● WORK ORDER: Leave out each picture. Repeat everything else in the records exactly.

● DATA RECORDS:
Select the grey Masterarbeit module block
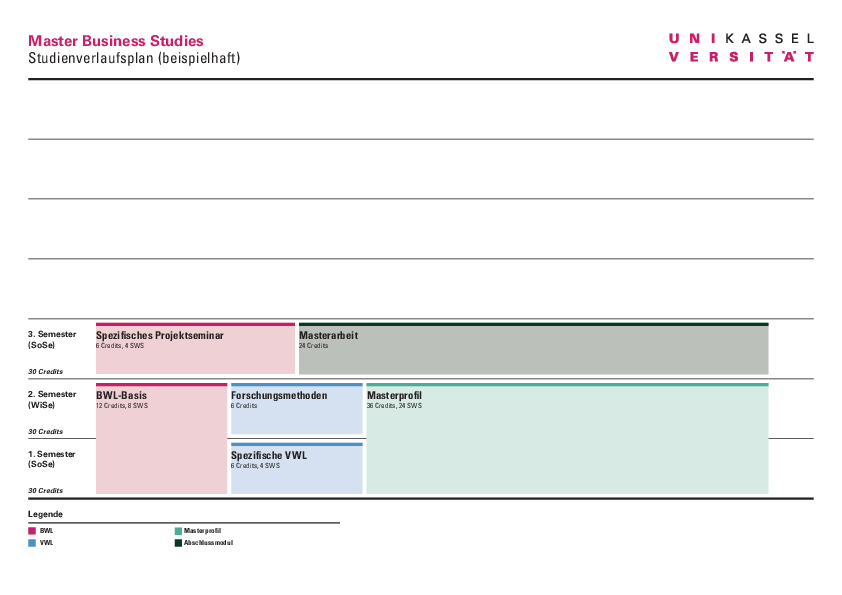Viewport: 842px width, 595px height. click(x=533, y=349)
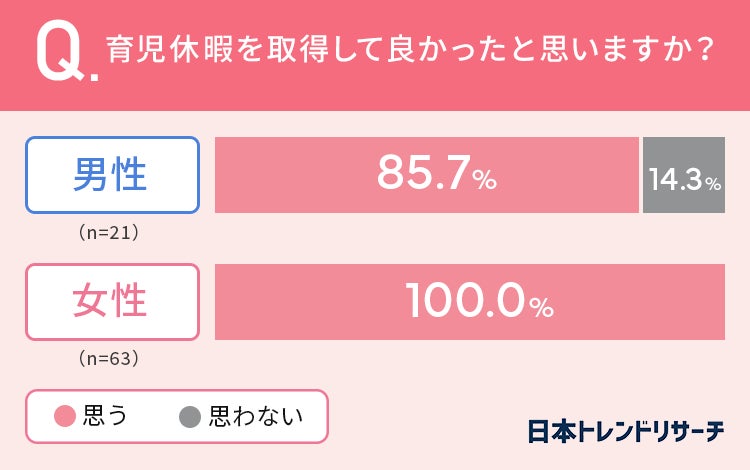The width and height of the screenshot is (750, 470).
Task: Click the percent sign after 85.7
Action: pyautogui.click(x=485, y=181)
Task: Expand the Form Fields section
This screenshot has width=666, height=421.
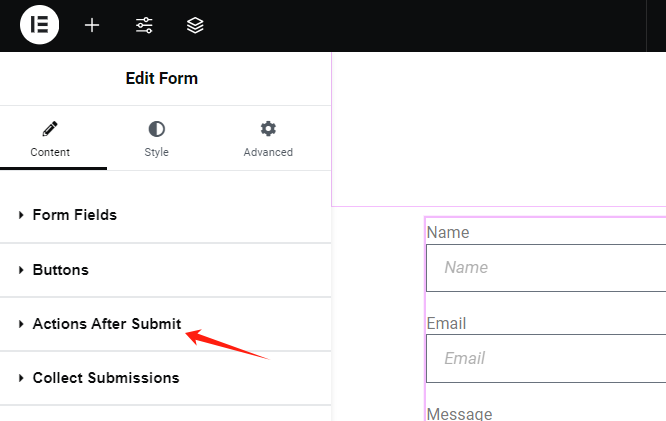Action: coord(75,215)
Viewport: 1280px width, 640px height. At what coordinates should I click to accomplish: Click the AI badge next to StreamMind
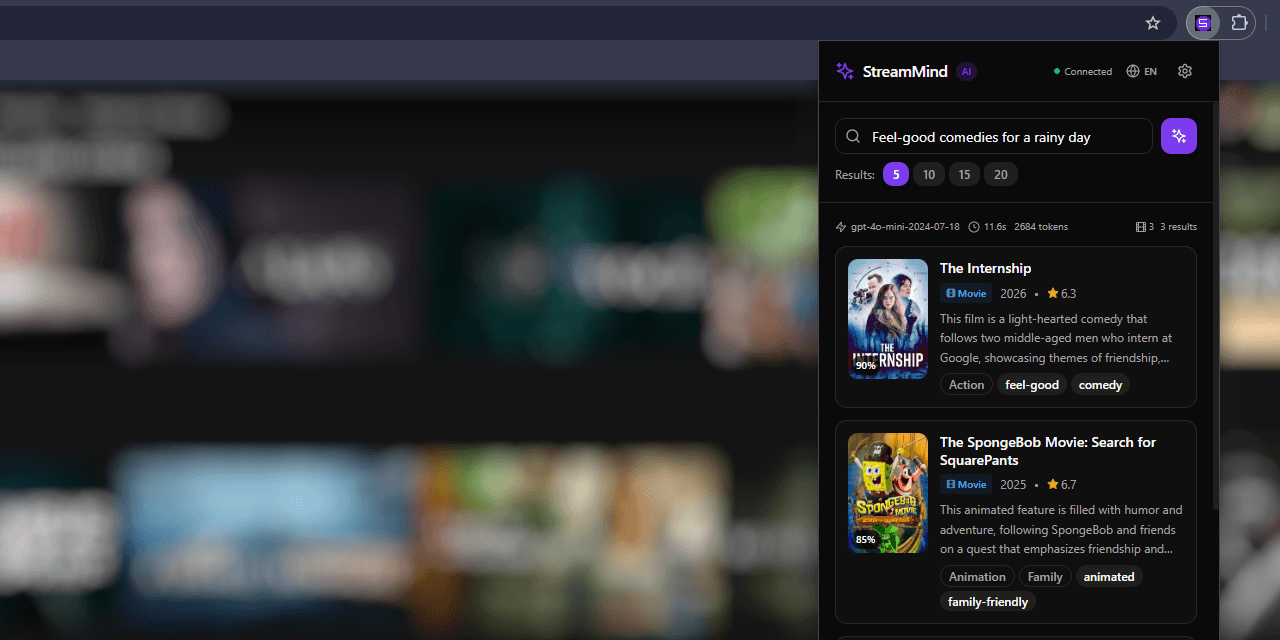[x=966, y=71]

● THE ANSWER:
Select the grey Masterarbeit module block
Viewport: 842px width, 595px height. click(x=533, y=349)
The width and height of the screenshot is (750, 470).
Task: Click the percent sign after 85.7
Action: pyautogui.click(x=485, y=181)
Task: Expand the Form Fields section
This screenshot has width=666, height=421.
Action: coord(75,215)
Viewport: 1280px width, 640px height. At what coordinates should I click to accomplish: Click the AI badge next to StreamMind
[x=966, y=71]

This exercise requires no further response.